Jason,
To answer your question about using -Filter and supplying the class, either way will work fine. Using -Query will allow you to return specific properties, which is important if you are querying a class with a lot of properties when you only need a few.
I don't think you are getting the isolation you believe you are by housing each script separately. I would make the computer name and log location into parameters and pass in that value. That way, if you make a change to the script, you don't have to change X number of files.
param ( $computer = "AAMCMLM1", $logLocation = "I:\Jason Stephens\AAMCMLM1\drive_log.xls" )

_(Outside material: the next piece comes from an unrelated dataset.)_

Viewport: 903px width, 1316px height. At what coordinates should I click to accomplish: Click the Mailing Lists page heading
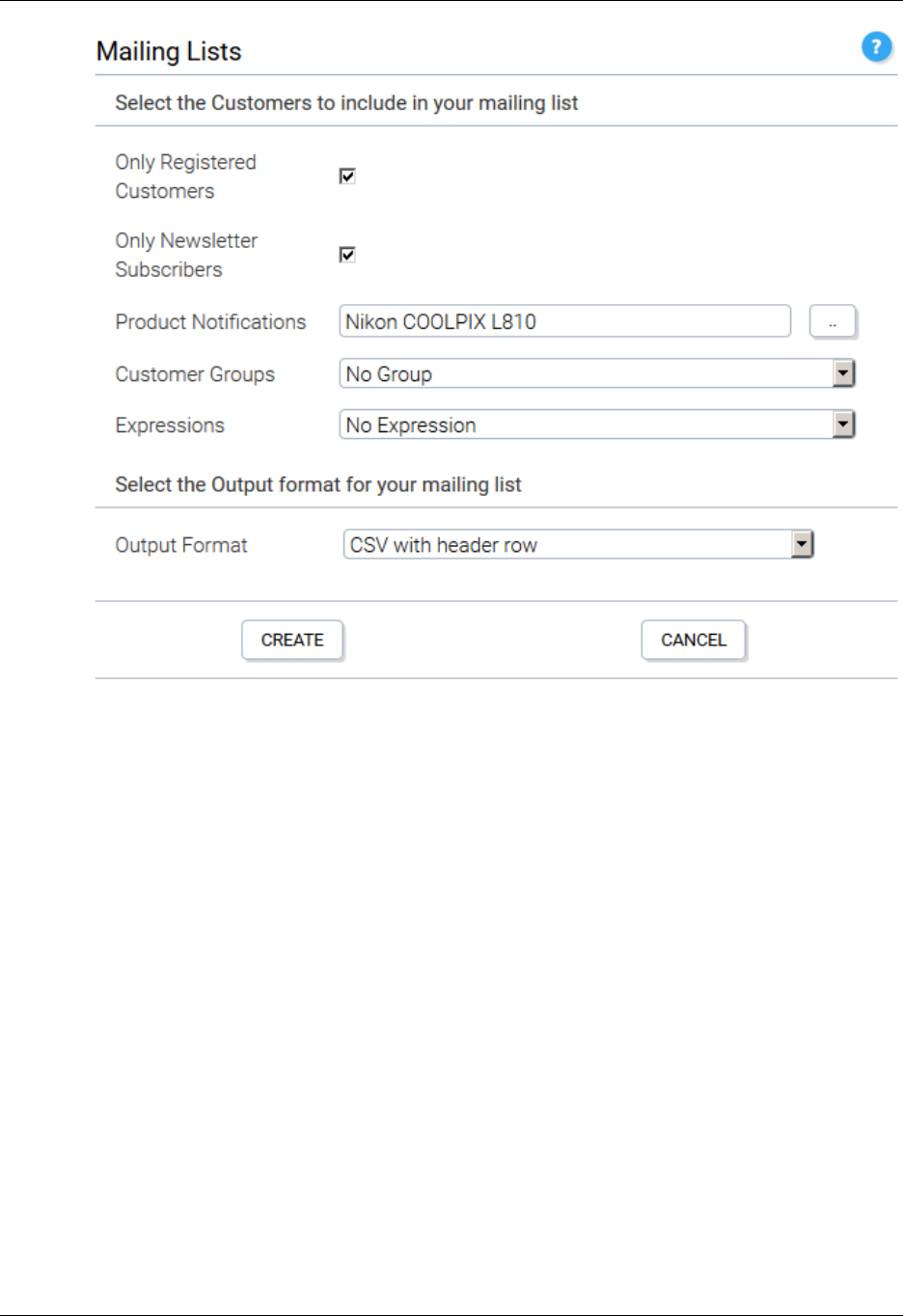[x=169, y=51]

Then your master script could be something as simple as
<code>
param($ServerFile = 'C:\servers.txt')
$Servers = Get-Content $ServerFile
foreach ($Server in $Servers)
{
./drive_log.ps1 -computer $server
}
</code>
Also, since you are calling them all from a master script, unless you are kicking off separate processes to run them, you still run into a chance of blocking with a failed WMI query. I would move the WMI query before you even create the COM object for Excel; that way, if your WMI query fails, you don't have to deal with any weirdness from Excel.

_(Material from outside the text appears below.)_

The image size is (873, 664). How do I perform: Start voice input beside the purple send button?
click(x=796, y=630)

If you are launching the scripts via separate processes (to prevent blocking due to a failed WMI query), you will have to watch access to the Excel file (if they are all writing to the same file).
I did not see where you were logging the volume name. Are you?
Did you mean to have the $size/$free? Reversing that will give you a percentage of free space.
Finally, I would also log both the Free Space and Size. Since I grabbed that info, it doesn't hurt to log it and might come in useful.